══ RECORD SET
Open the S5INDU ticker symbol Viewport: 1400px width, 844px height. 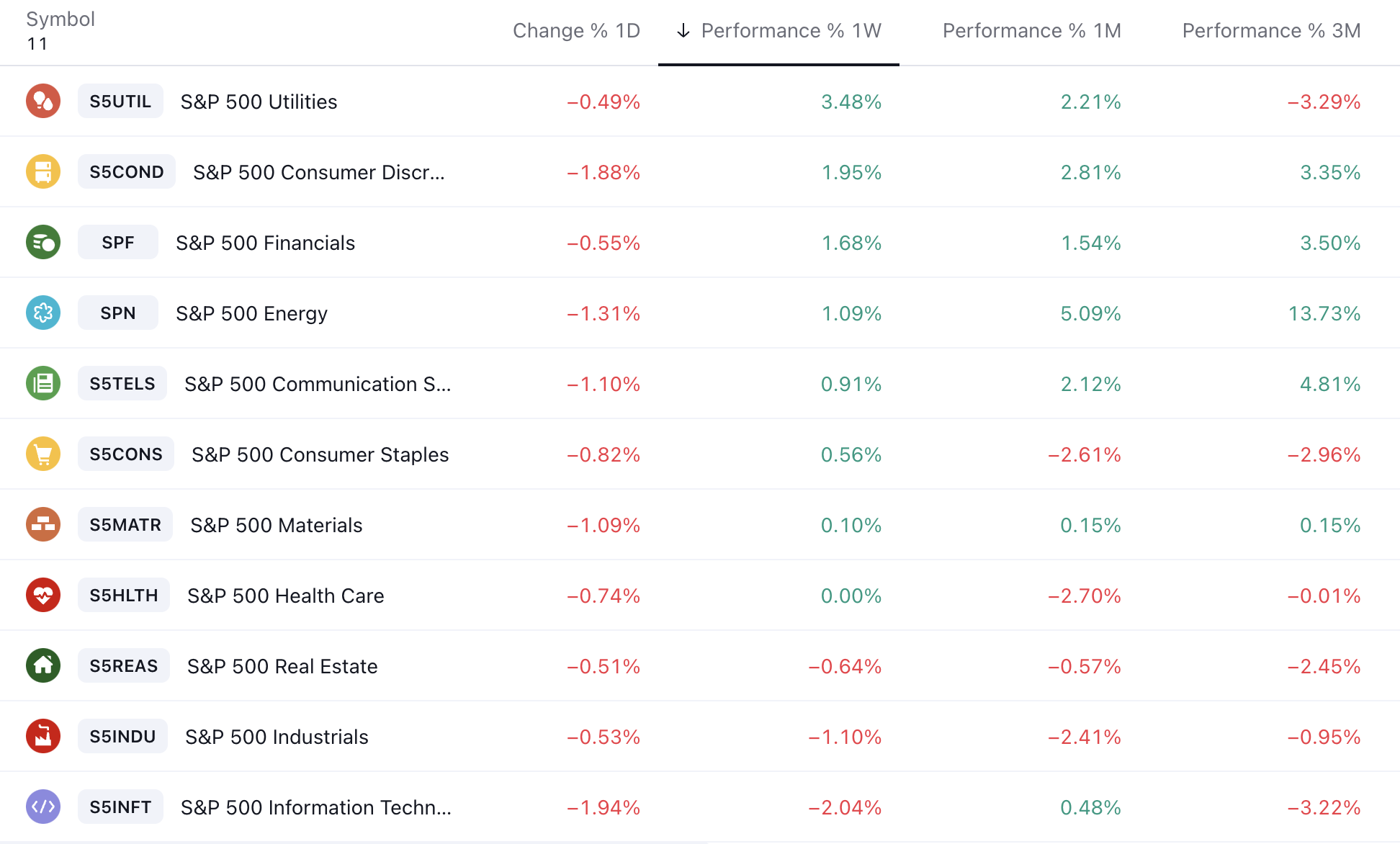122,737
════
══ RECORD SET
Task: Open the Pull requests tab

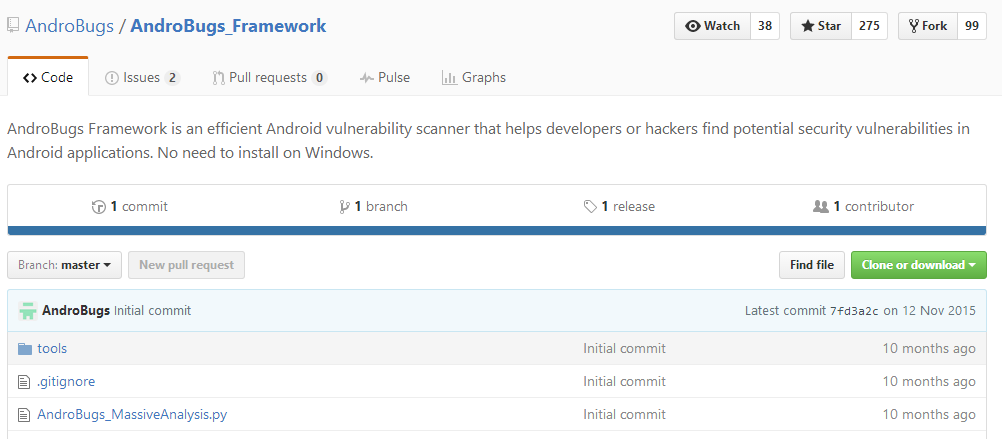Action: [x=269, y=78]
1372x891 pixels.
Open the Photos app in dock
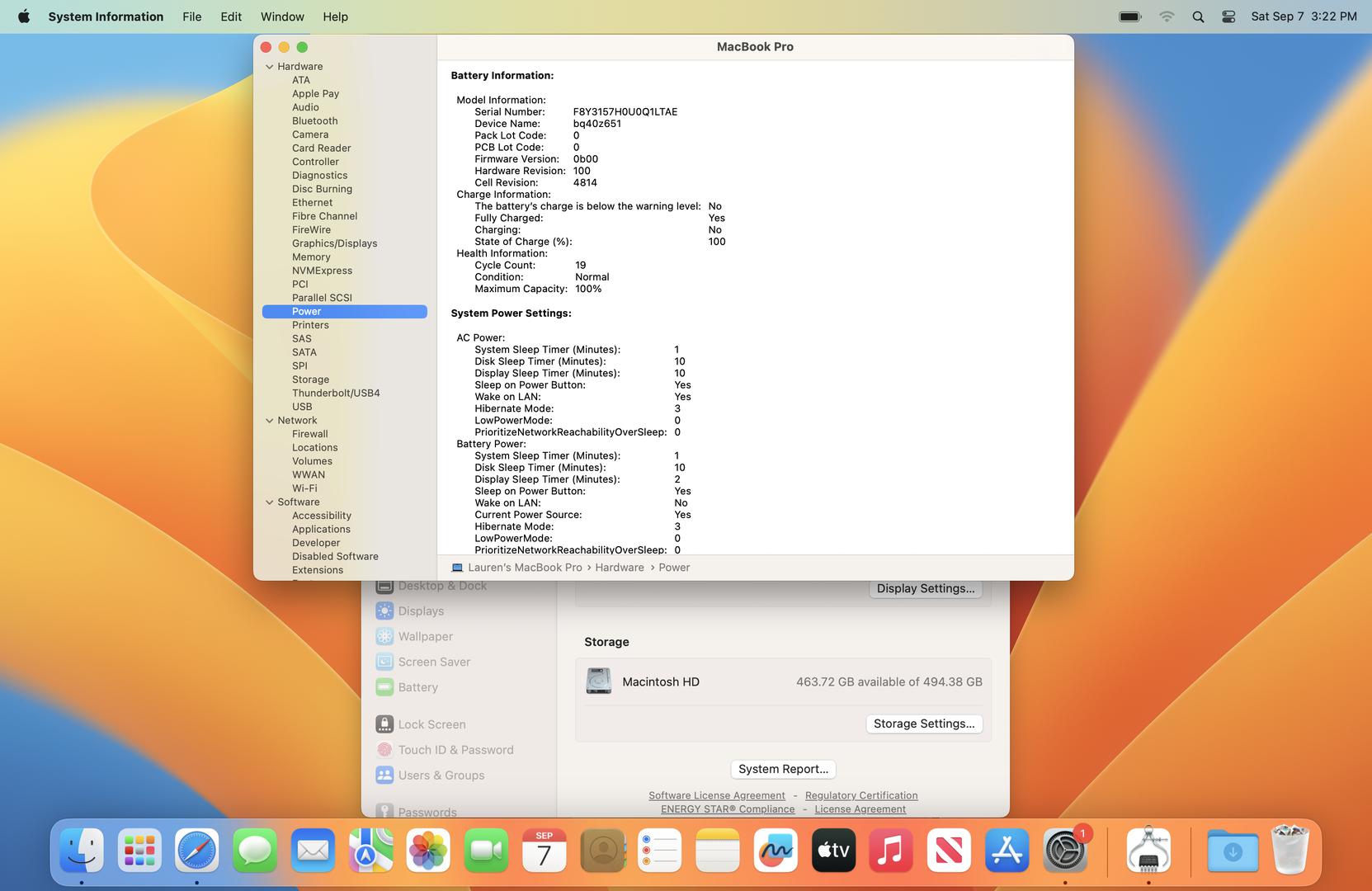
════
When you reach the line holding "Task: Open the Pull requests tab" in the listing above, begin retyping exactly, and stop once the line holding "Open the Photos app in dock" is done; pictures stay out.

Task: Open the Pull requests tab

Action: [x=269, y=78]
1372x891 pixels.
Open the Photos app in dock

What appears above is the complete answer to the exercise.